Mid-to-upper market in DACH. NX-SL is typically positioned against Pilz PNOZmulti 2 and Sick Flexi Soft at comparable project cost once you include the Safety CPU, EtherCAT coupler, NX-SI input units and NX-SO output units; G9SP is positioned against PNOZmulti 2 on small-to-mid standalone cells where Sysmac is not in scope.

Mid-market in DACH. Typically below Sick nanoScan3 Pro on a like-for-like AGV spec; the Sick S3000 is being actively end-of-lifed so direct comparison increasingly gives way to OS32C vs nanoScan3 Pro.

Mid-market in DACH. Usually at parity or slightly below Schneider XB5 on a like-for-like illuminated pushbutton with 24 VDC LED and 1NO + 1NC block; noticeably below IDEC HW on the heavy-duty metal-bezel comparisons. The commercial pressure point is Schneider's distribution depth (Rexel, Sonepar, Elektro-Material / EM in Switzerland, Schneider's own e-shop), not unit price.

Mid-market in DACH. E5CC typically lands below Watlow PM PLUS on a like-for-like SKU and at or slightly above Gefran 650. West 6100+ / P6100 is usually the lowest list price of the four, with the narrowest feature set. E5CD DIN-rail pricing is roughly in line with the E5CC at the same I/O configuration but without the front-panel HMI (human-machine interface) cost.


H3Y competes head-on against IDEC GT3A on the plug-in octal-socket market (both ~40–80 EUR distributor street). Finder 80 series is the canonical DACH choice — stocked by every Elektrogroßhandel (Sonepar, Rexel, Würth), taught in the Elektroinstallateur Meister curriculum, typically 25–50 EUR street. H5CX competes one level up, against panel-mount digital multi-function timers — no direct equivalent in Finder 80 (Finder's digital timer is the 83 series, out of scope here).
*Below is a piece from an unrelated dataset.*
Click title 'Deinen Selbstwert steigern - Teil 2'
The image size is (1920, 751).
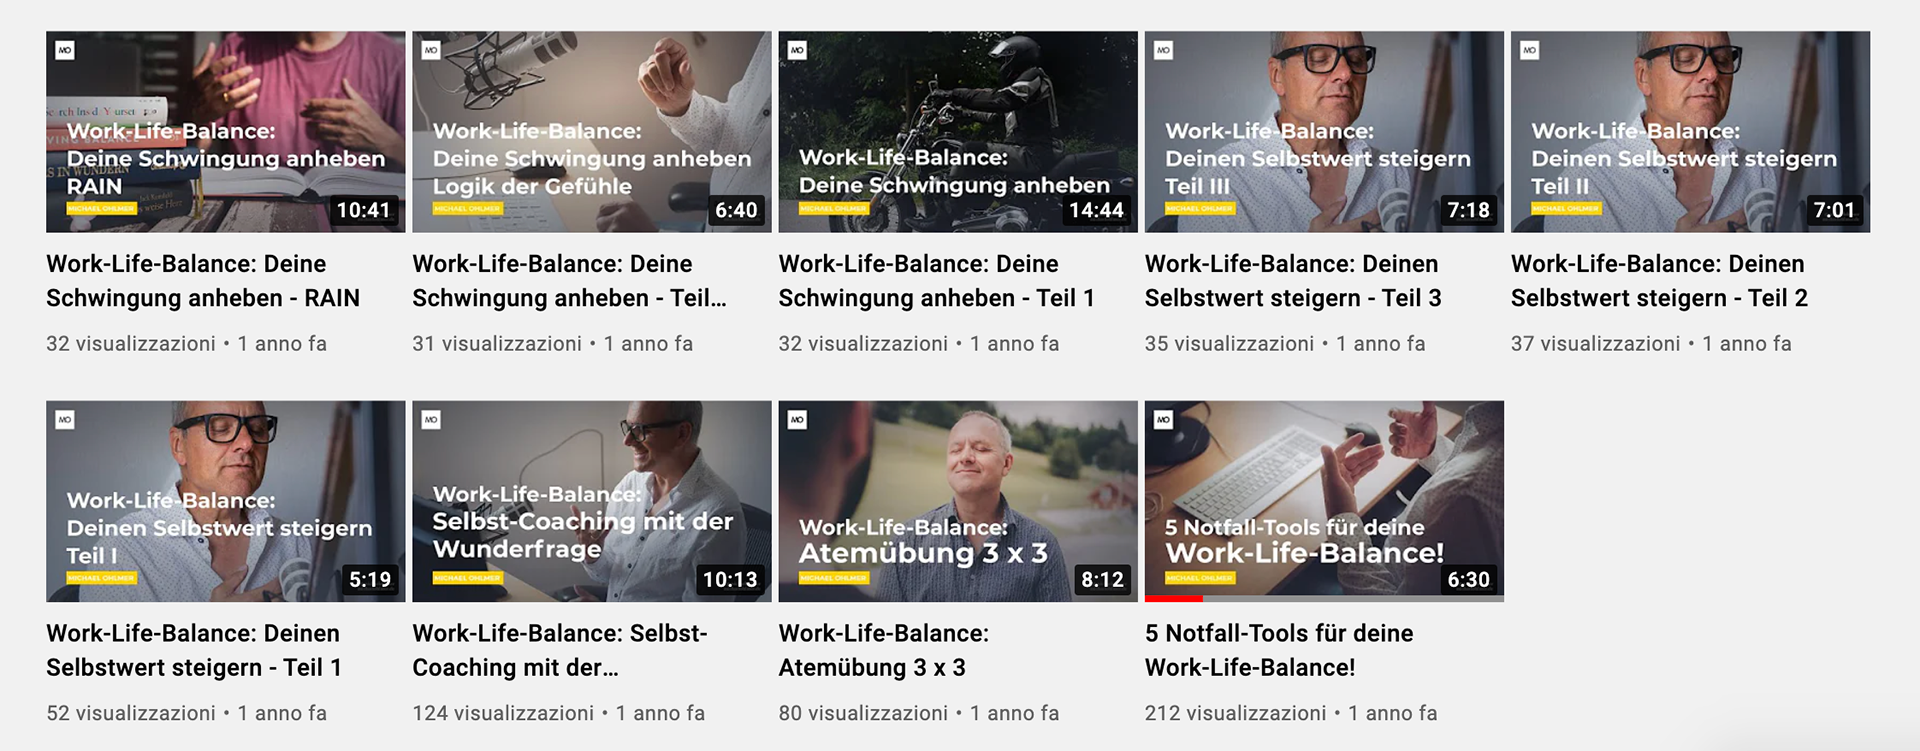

Mid-market in DACH. Above Hanyoung and Chinese-built commodity counters (Fotek, Autonics competing tier) on unit list price; at or below regional IDEC quotes for equivalent multifunction spec once tachometer + preset + batch are combined in one unit. Keyence does not field a direct equivalent in the 1/16 DIN panel-counter segment, so H7CX usually competes against the second-tier panel-instrument brands rather than Keyence.

Finder and Phoenix Contact dominate panel-builder BOM (Bill Of Materials) in DACH — honest. MY/LY are typically at or slightly above Finder 55 list; G2R-S is usually above Phoenix Contact PLC-RSC on a per-channel basis. Omron wins on spec depth (AgSnO2 tin-oxide contacts, IEC 61810 documentation, higher mechanical life), not on DACH distribution footprint.

Both WL and D4B-N sit mid-market. Against Schmersal T/M 441 and Telemecanique OsiSense XCKJ / XCKN they tend to be at parity or slightly below on list, but in practice the price conversation is dwarfed by the installed-base question — Schmersal and Telemecanique own the DACH spec by default in machine-building and crane-engineering, and the fight is almost always about getting specified in the first place.